Problem to work on
The listing below contains a span that opens with the line containing "3-Morpholino-4--chloro-1,2,5... (575, 724)" and closes with the line containing "Methylenaminoacetonitrile... (568, 844)". Return that span exactly.

Available records

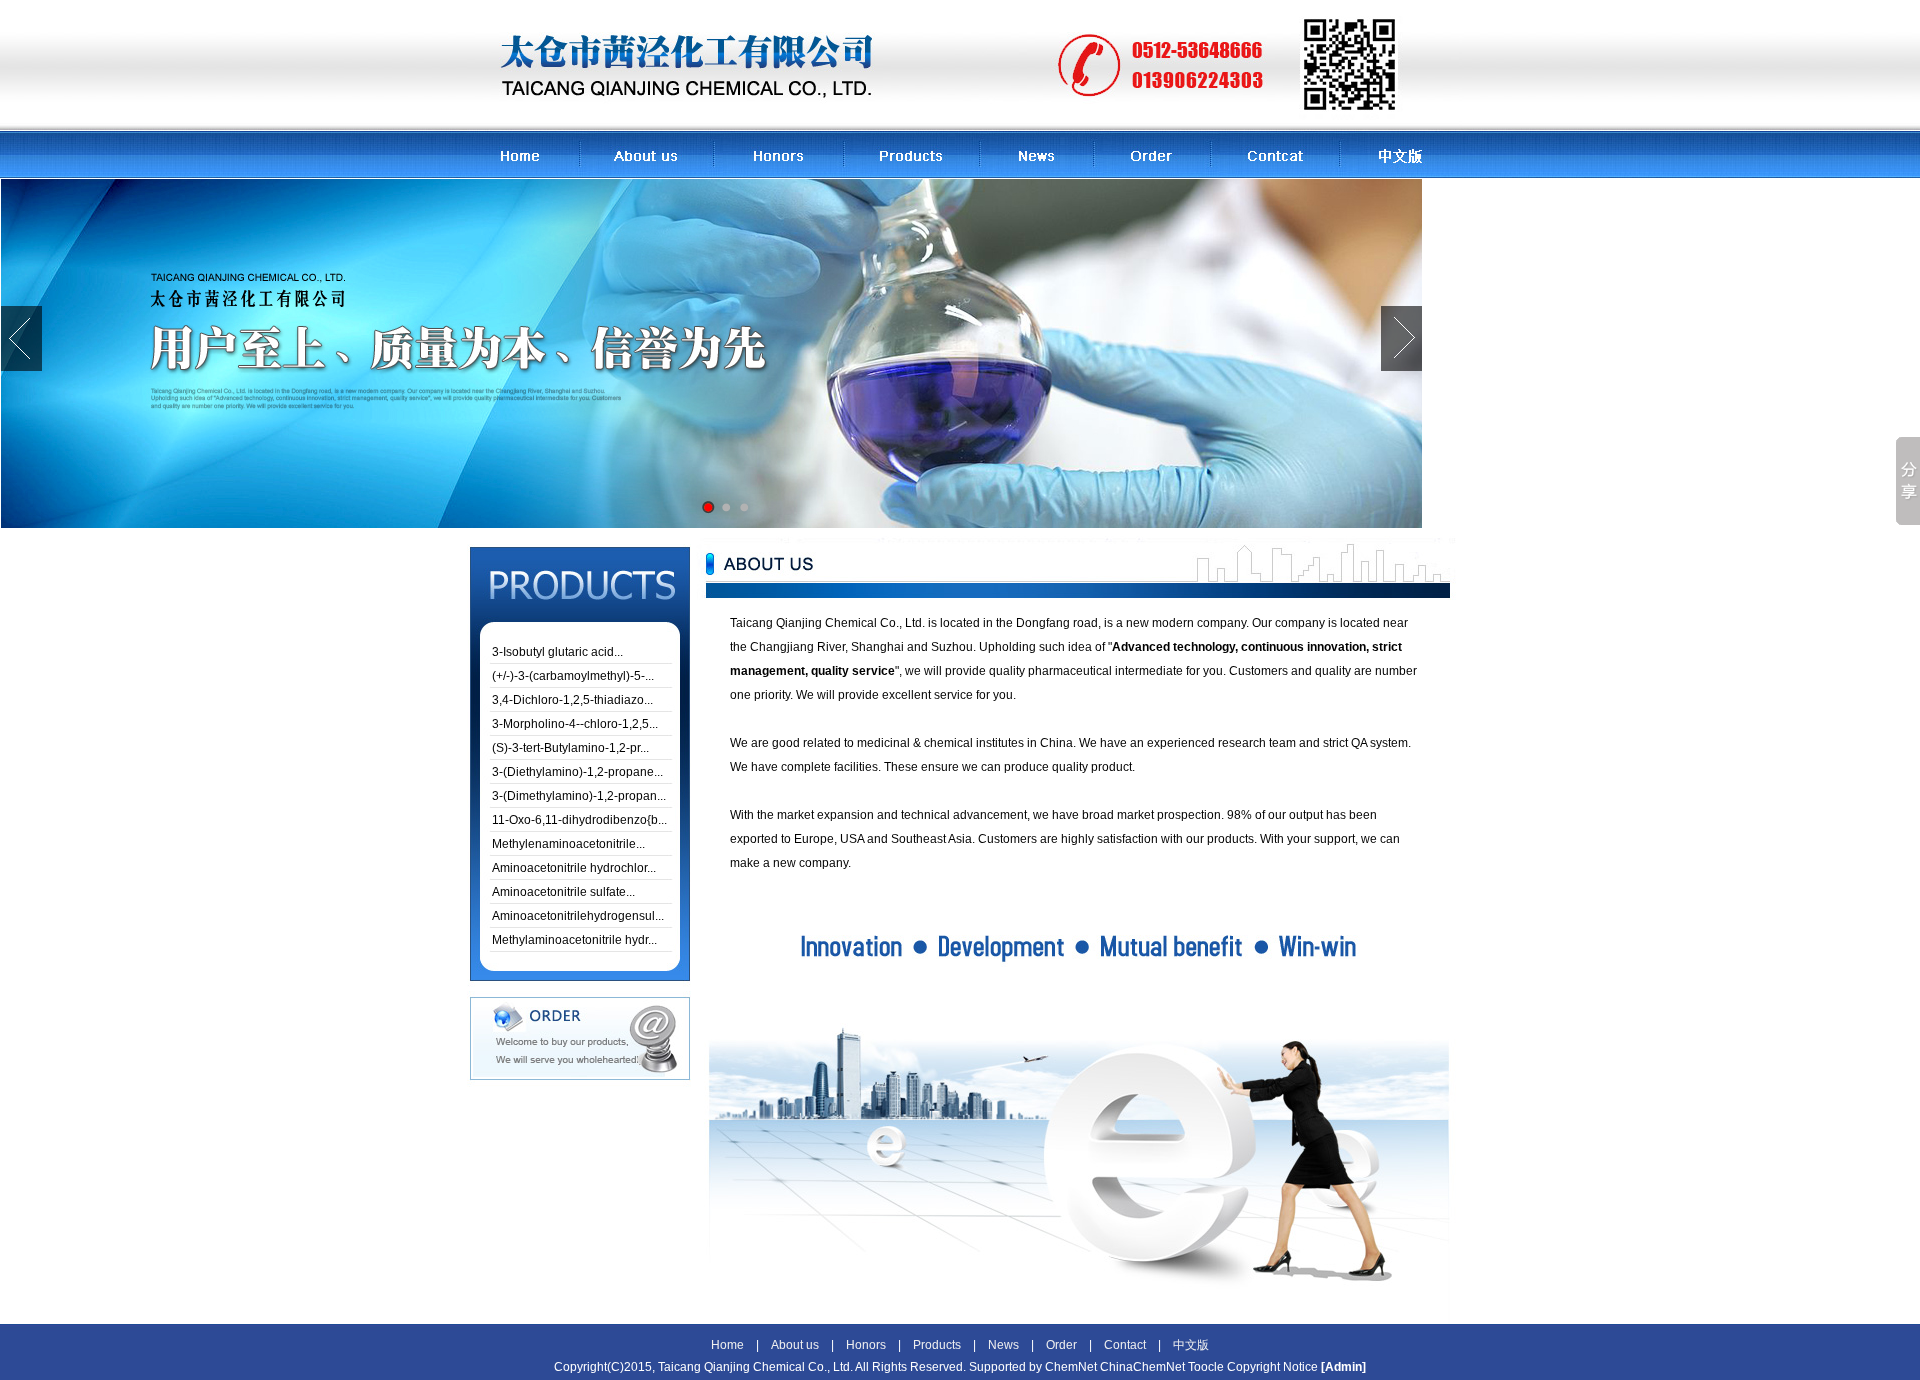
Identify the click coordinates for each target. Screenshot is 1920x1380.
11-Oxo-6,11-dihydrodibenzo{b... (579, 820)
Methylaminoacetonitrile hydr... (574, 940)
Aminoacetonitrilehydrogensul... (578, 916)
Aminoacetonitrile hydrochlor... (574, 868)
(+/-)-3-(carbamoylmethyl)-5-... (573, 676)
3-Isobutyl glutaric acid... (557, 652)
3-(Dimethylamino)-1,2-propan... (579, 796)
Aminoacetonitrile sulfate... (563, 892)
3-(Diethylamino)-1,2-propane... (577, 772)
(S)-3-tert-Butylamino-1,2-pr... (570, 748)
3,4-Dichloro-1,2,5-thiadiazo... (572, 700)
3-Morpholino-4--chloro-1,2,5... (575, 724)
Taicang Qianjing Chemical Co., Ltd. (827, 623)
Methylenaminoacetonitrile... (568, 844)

---

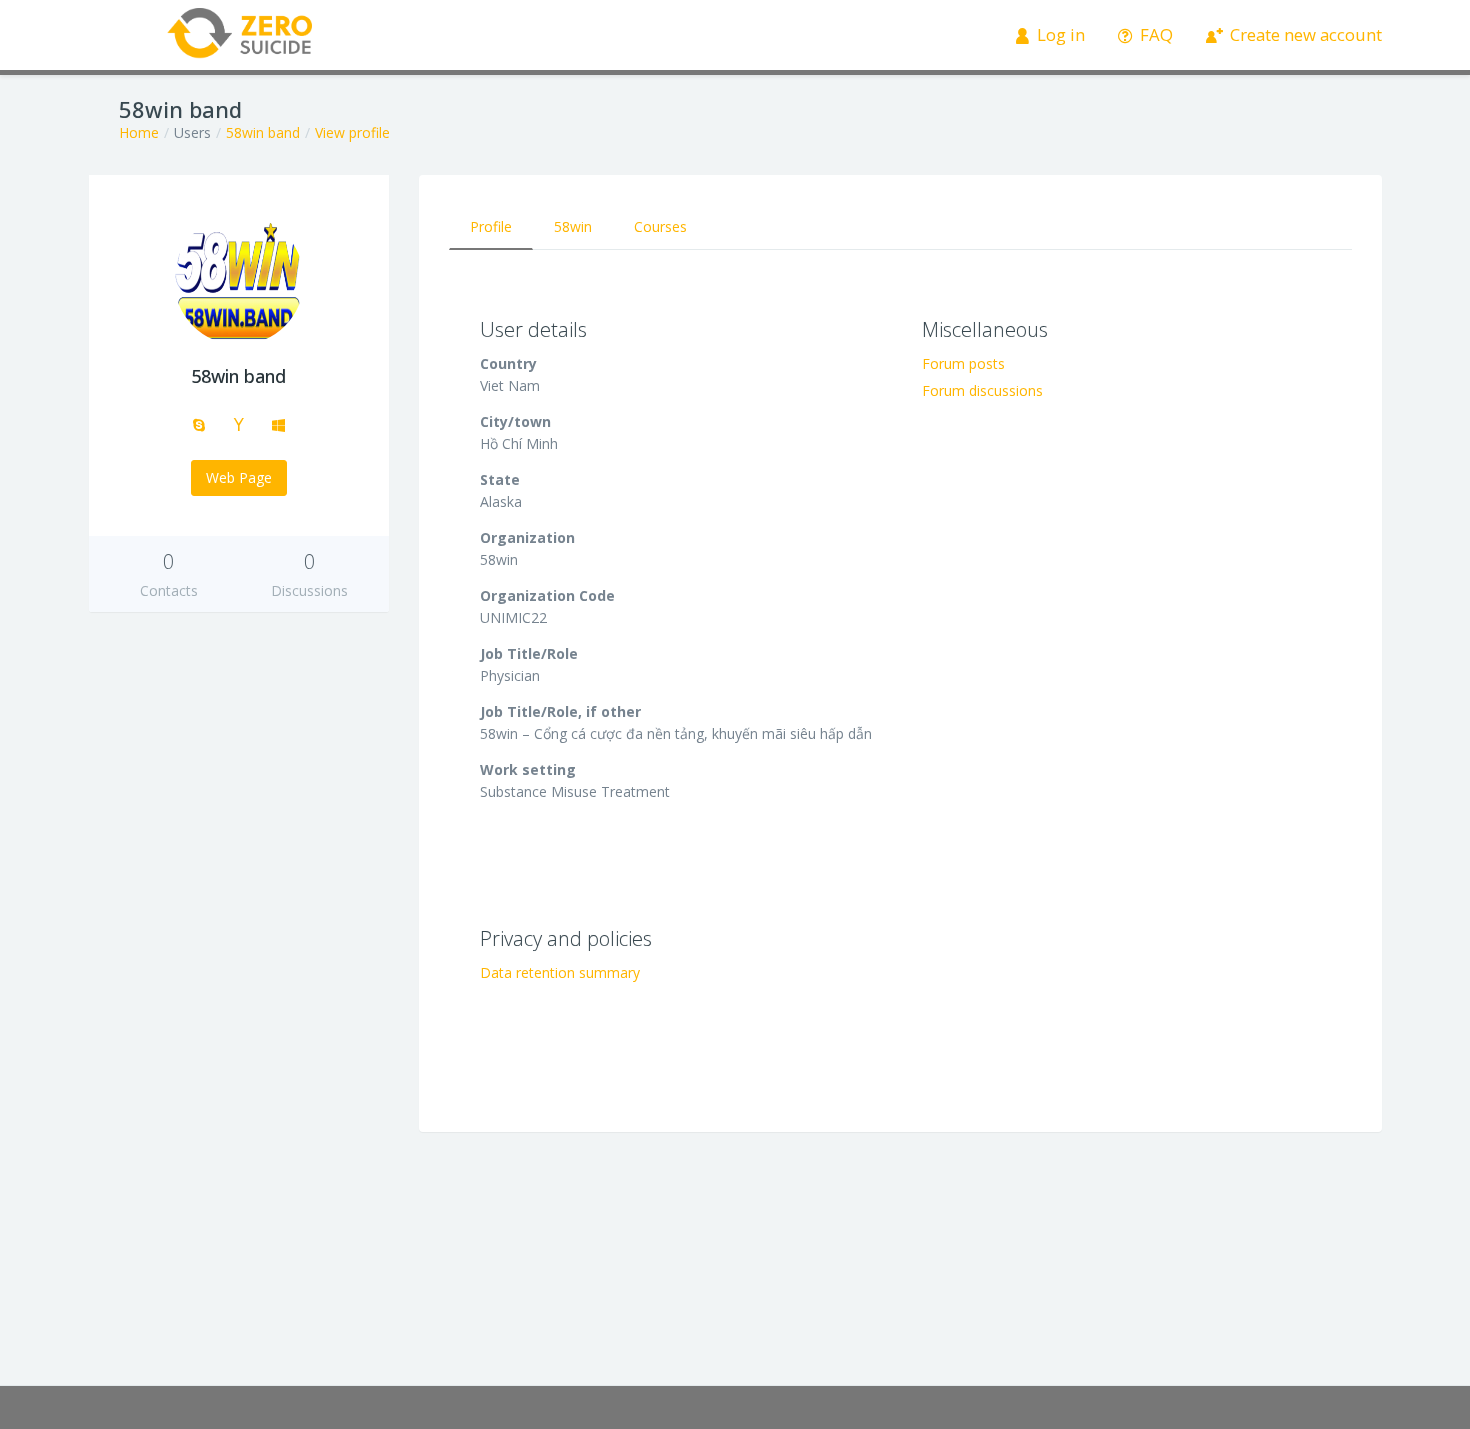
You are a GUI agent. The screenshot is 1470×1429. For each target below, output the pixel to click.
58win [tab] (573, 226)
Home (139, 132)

Reply to the task
3-Morpholino-4--chloro-1,2,5... (575, 724)
Taicang Qianjing Chemical Co., Ltd. (827, 623)
Methylenaminoacetonitrile... (568, 844)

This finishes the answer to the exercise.